Césars 2020: Marlène Schiappa serait « indignée » de voir une salle « applaudir » Roman Polanski

POLEMIQUE « Je serais indignée de voir une salle entière debout en train d’applaudir une personne accusée de viol », a commenté Marlène Schiappa, la secrétaire d’État à l’égalité femmes-hommes

A.D.

— 

La secrétaire d'Etat à l'Egalité femmes-hommes Marlène Schiappa.
La secrétaire d'Etat à l'Egalité femmes-hommes Marlène Schiappa. — SICCOLI PATRICK/SIPA

Le cas Roman Polanski embarrasse toujours le cinéma français. Marlène Schiappa, secrétaire d’Etat à l’Egalité femmes-hommes, a été invitée à commenter les 12 nominations du film J’accuse de Roman Polanski, aux Césars 2020, dont celles de la meilleure réalisation et du meilleur film, à l’antenne de LCI ce jeudi. « Les Césars sont-ils complices de la culture du viol ? », lui demande Elizabeth Martichoux.

« Je n’ai pas le sentiment que le cinéma français ait fait sa mue en ce qui concerne les violences sexistes et sexuelles faites aux femmes », a notamment commenté la secrétaire d’Etat.
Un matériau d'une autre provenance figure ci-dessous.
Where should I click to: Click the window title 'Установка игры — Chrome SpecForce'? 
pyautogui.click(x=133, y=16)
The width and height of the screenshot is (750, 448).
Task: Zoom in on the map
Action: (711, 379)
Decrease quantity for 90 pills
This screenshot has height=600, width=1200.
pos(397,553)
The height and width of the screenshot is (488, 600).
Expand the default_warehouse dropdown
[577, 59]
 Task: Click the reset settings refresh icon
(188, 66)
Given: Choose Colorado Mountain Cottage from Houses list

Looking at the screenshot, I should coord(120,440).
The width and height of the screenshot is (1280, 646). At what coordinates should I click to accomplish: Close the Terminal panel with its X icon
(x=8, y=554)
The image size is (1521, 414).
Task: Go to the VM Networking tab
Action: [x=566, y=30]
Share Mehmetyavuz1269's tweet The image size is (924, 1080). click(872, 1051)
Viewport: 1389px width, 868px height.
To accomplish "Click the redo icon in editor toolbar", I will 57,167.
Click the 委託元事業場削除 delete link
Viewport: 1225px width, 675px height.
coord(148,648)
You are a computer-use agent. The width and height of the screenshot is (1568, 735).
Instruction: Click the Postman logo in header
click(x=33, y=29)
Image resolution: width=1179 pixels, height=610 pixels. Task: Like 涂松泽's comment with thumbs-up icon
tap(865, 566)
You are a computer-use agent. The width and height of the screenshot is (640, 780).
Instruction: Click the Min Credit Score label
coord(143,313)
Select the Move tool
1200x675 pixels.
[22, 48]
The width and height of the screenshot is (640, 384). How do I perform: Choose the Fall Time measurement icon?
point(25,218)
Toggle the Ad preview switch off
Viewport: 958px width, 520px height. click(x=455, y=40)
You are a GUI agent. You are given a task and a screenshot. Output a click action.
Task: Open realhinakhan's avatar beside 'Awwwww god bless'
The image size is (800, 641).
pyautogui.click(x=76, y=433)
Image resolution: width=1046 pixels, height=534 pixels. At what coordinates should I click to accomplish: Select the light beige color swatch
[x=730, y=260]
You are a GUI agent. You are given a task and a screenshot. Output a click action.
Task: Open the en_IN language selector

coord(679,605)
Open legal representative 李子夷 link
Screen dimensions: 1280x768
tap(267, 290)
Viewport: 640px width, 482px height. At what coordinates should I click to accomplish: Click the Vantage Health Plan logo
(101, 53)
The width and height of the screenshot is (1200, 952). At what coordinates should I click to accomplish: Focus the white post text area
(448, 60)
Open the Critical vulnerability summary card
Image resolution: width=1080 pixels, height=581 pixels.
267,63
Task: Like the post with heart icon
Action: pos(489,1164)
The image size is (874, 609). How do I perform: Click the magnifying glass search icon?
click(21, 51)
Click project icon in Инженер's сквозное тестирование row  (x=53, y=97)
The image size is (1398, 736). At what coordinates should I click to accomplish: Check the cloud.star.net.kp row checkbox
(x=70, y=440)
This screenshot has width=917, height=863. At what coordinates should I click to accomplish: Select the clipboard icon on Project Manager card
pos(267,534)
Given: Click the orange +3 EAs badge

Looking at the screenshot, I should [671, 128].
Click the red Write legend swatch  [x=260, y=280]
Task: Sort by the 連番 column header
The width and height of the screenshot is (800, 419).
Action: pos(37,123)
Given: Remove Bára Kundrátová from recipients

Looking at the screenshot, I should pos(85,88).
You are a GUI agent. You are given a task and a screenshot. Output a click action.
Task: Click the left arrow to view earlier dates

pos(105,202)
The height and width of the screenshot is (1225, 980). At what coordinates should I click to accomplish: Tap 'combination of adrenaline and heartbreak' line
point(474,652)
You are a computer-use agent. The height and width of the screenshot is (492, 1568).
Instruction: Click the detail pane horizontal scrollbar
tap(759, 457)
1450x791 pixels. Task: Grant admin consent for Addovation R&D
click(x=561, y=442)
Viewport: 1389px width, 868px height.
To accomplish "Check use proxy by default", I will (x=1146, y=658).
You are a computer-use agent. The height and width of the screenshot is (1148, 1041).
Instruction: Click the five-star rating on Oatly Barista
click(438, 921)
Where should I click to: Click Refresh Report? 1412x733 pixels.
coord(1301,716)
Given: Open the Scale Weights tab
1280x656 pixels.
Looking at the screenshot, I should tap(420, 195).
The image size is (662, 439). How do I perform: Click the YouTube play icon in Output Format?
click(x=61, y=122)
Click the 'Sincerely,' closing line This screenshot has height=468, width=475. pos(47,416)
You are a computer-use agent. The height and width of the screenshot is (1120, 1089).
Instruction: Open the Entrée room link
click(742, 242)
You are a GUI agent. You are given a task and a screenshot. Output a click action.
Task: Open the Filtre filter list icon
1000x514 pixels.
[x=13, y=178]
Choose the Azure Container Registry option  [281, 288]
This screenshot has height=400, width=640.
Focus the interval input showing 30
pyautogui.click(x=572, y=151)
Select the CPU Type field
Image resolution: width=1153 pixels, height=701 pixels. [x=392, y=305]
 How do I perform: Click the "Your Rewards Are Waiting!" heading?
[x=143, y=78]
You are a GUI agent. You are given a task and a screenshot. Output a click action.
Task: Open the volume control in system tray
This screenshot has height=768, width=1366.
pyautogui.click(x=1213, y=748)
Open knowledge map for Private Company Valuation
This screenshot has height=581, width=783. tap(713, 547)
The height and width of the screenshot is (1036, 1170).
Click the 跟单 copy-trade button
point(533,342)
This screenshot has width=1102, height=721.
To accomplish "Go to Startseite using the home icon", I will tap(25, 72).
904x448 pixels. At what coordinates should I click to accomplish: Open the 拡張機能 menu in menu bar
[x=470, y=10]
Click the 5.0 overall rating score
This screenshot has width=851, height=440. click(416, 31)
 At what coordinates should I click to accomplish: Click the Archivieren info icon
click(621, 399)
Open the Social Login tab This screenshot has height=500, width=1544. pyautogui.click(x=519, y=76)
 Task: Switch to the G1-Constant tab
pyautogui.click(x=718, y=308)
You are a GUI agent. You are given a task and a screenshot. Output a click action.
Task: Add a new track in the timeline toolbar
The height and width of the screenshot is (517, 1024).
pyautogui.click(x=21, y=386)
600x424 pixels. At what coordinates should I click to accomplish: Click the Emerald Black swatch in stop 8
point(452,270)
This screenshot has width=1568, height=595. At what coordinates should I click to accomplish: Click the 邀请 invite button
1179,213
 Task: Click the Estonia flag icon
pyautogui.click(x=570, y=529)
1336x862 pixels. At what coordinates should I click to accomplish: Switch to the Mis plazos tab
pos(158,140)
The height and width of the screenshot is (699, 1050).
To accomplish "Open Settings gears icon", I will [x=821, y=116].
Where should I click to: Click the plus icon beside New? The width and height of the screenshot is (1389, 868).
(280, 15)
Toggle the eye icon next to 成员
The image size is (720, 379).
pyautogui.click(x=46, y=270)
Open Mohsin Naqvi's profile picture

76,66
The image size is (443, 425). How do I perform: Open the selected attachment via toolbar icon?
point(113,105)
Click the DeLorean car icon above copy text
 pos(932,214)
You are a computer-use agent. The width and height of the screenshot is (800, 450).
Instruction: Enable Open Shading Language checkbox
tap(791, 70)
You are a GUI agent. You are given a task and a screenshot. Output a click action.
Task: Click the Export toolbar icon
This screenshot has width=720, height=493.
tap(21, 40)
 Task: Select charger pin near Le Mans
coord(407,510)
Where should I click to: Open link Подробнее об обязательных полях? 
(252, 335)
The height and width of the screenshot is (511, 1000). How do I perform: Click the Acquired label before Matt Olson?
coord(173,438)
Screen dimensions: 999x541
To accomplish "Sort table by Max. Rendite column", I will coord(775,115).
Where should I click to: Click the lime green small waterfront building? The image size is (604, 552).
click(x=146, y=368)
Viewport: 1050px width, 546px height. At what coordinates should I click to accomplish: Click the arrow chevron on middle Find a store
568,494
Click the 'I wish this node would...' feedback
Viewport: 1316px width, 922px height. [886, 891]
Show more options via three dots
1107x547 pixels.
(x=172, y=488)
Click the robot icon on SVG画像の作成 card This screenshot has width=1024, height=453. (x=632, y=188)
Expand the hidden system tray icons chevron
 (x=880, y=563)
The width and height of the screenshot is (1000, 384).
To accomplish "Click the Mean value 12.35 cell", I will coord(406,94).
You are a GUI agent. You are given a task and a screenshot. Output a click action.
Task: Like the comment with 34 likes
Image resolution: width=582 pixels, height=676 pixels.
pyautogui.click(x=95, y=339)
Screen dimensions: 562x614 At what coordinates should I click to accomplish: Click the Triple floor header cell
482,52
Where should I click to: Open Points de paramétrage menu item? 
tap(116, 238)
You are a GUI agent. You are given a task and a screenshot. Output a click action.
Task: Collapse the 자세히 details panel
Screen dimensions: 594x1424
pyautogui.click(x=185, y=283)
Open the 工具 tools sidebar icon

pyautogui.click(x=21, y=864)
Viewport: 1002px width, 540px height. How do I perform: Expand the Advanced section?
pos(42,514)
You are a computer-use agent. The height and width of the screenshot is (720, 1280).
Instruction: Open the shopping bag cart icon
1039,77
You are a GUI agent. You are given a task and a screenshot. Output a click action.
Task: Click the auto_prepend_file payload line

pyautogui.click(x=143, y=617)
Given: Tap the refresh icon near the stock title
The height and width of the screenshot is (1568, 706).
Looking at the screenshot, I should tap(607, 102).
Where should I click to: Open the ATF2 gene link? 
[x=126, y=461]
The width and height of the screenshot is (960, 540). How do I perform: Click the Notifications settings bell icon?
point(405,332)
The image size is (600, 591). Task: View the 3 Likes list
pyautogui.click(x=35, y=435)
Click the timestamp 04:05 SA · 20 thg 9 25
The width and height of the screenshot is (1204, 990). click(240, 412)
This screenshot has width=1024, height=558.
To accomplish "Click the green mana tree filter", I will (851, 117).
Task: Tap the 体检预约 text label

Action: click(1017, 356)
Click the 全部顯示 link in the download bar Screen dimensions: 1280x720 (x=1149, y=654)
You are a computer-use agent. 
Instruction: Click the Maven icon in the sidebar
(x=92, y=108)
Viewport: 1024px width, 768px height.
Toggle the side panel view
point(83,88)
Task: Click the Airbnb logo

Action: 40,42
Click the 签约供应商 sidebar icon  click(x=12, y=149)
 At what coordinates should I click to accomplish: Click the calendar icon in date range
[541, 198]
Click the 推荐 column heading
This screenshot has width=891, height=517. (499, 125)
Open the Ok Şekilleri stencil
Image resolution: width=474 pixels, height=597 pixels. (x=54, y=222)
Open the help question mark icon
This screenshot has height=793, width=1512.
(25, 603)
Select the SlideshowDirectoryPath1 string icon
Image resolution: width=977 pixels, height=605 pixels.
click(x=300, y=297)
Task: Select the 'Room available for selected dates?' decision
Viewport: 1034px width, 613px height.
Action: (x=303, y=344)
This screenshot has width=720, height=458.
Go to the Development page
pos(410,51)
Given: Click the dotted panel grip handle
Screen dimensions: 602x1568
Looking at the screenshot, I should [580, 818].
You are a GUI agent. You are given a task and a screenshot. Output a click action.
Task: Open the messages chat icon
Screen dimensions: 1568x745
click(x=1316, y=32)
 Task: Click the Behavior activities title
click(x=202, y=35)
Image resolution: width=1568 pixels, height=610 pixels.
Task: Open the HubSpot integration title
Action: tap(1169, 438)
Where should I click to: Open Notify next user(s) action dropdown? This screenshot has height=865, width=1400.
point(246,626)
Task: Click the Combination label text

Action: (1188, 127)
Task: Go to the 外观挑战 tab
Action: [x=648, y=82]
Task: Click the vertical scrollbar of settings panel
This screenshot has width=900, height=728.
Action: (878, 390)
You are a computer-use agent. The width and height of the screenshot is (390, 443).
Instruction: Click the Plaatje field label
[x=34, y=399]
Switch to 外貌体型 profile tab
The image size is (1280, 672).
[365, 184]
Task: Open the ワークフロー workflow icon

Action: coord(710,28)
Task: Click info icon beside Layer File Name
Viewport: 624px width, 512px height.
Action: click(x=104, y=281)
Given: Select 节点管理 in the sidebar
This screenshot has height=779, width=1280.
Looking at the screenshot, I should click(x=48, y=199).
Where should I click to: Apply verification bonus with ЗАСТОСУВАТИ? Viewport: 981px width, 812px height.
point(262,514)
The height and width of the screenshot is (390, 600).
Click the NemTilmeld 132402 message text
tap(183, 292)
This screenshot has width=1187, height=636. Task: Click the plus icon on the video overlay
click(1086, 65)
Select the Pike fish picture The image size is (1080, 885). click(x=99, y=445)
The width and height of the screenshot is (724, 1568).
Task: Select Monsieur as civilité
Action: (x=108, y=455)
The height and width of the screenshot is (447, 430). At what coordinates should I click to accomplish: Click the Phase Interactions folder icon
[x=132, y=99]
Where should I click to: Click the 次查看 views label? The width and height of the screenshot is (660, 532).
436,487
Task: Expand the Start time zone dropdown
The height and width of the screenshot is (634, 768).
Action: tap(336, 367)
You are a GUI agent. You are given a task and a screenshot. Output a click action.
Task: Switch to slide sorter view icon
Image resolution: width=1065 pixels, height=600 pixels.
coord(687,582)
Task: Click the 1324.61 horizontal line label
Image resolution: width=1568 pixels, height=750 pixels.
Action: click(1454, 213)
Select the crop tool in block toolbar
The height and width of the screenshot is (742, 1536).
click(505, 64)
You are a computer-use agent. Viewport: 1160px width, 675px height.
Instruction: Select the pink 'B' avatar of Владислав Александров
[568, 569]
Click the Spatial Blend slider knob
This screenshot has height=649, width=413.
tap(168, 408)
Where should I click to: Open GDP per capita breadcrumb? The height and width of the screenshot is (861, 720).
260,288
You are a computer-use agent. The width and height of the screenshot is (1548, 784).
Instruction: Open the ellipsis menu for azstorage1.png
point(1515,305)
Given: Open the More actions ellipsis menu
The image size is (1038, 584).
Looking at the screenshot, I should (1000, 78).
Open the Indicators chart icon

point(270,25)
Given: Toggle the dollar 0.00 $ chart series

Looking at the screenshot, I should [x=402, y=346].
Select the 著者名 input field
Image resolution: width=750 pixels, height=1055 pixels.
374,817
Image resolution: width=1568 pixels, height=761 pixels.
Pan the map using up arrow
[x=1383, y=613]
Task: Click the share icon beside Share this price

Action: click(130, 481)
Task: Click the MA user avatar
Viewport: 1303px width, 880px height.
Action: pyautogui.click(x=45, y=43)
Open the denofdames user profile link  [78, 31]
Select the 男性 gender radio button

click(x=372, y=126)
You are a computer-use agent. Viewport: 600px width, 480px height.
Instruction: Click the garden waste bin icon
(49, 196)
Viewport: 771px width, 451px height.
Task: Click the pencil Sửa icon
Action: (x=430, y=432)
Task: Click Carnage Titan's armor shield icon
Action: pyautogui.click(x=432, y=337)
Les 4.313 professionnels du 7e art qui votent pour les Césars ont plébiscité le film d’un réalisateur accusé de viol et d’agression sexuelle par onze femmes et toujours poursuivi par la justice américaine pour des faits remontant à 1977.

« Quel message cela envoie aux femmes » ?

Et la secrétaire d’Etat de poursuivre : « Pendant très longtemps, on nous a expliqué que lorsqu’un homme était accusé de viol par une femme, il voyait sa carrière brisée, sa vie était terminée. Là, on voit que ce n’est absolument pas le cas et que ce sont plutôt les femmes ayant le courage de parler qui voient des portes se fermer. »

Le président de l’Académie Alain Terzian a argué que les Césars ne sont « pas une instance qui doit avoir des positions morales ». « Ça me choque, je me demande quel message cela envoie aux femmes, notamment à celles qui vont travailler dans le monde du cinéma », réagit Marlène Schiappa. Et de rappeler que « nous ne nous demandons pas ce que Valentine Monnier », la Française qui accuse le réalisateur de viol, « peut ressentir ».

« Je serais indignée de voir une salle entière debout en train d’applaudir une personne accusée de viol sans aucune pensée, sans aucune empathie pour les femmes qui voient cette scène et qui ont été violées, pas forcément par Roman Polanski mais par d’autres », a conclu la secrétaire d’Etat.